Single by The Sunrays

from the album Andrea
- B-side: "You Don't Phase Me"
- Released: December 1965
- Recorded: December 1965
- Genre: Pop
- Length: 2:08
- Label: Tower
- Songwriter: Rick Henn
- Producer: Murry Wilson

The Sunrays singles chronology
| "I Live for the Sun" (1965) | "Andrea" (1965) | "Still" (1966) |

= Andrea (The Sunrays song) =

"Andrea" is a song by the American surf band The Sunrays. Composed by the band's singer/songwriter/drummer Rick Henn, it was the band's most successful single, peaking at #41 on the Billboard charts on March 5, 1966.

==Background==
It was the title track, but the second single released from the band's only original album, Andrea.
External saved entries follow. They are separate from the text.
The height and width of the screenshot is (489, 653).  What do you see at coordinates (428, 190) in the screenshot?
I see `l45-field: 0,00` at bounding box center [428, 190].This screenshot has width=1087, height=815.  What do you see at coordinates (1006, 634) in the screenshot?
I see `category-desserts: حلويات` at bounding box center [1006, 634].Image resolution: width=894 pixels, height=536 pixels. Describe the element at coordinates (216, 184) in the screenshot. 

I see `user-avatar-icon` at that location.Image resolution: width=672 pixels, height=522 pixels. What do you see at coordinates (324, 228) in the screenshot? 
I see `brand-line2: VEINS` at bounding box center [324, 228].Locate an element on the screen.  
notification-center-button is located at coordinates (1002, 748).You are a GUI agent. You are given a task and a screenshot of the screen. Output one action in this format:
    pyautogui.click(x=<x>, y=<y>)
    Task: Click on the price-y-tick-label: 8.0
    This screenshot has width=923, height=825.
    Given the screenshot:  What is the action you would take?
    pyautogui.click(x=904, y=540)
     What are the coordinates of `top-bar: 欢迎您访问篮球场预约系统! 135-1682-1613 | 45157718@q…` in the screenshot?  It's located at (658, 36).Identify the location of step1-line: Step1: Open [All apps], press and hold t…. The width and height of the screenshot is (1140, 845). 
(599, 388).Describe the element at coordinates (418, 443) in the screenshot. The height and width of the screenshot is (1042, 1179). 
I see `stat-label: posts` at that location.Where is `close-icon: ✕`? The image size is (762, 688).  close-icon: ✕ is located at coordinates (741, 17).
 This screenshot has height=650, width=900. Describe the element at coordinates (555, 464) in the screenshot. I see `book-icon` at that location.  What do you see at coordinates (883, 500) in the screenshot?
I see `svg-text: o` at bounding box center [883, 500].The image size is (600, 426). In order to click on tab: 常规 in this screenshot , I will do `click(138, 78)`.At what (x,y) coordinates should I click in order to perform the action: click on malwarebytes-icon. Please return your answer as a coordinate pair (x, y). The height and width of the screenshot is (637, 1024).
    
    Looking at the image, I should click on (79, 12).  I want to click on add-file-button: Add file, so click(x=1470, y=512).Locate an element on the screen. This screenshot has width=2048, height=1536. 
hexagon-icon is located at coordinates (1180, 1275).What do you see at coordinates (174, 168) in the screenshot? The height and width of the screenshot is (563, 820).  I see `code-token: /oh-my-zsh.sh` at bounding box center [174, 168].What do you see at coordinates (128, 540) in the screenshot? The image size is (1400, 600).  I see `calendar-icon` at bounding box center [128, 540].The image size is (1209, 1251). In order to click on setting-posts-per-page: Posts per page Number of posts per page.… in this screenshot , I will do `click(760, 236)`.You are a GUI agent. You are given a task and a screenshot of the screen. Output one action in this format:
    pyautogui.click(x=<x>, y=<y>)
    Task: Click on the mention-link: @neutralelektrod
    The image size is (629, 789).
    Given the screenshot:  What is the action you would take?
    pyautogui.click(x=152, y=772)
The first single, "I Live for the Sun", had peaked at #51 on October 23, 1965, and reached #20 in Australia, and a cover by Vanity Fare reached the same position in the UK. The band had previously released a single, "Outta Gas", that was not on the album. The song features a five-part harmony, produced by Murry Wilson, who was also the father and producer of the Beach Boys.

The Sunrays spent 1964 as the opening act for the Beach Boys on tour. After Wilson was dismissed as manager for his sons' band, he suggested that the Sunrays get some songs together to put out an album of their own. While on an airplane, guitarist Eddy Medora met "this beautiful stewardess, just lovely." He promised he would write a song about her when he returned home. He mentioned the conversation to Henn. By the time of the band's first rehearsal after returning home, Henn had completed writing the song. While the girl on the album cover was named Samantha, the band launched a nationwide contest, advertised in Tiger Beat, to find Andrea.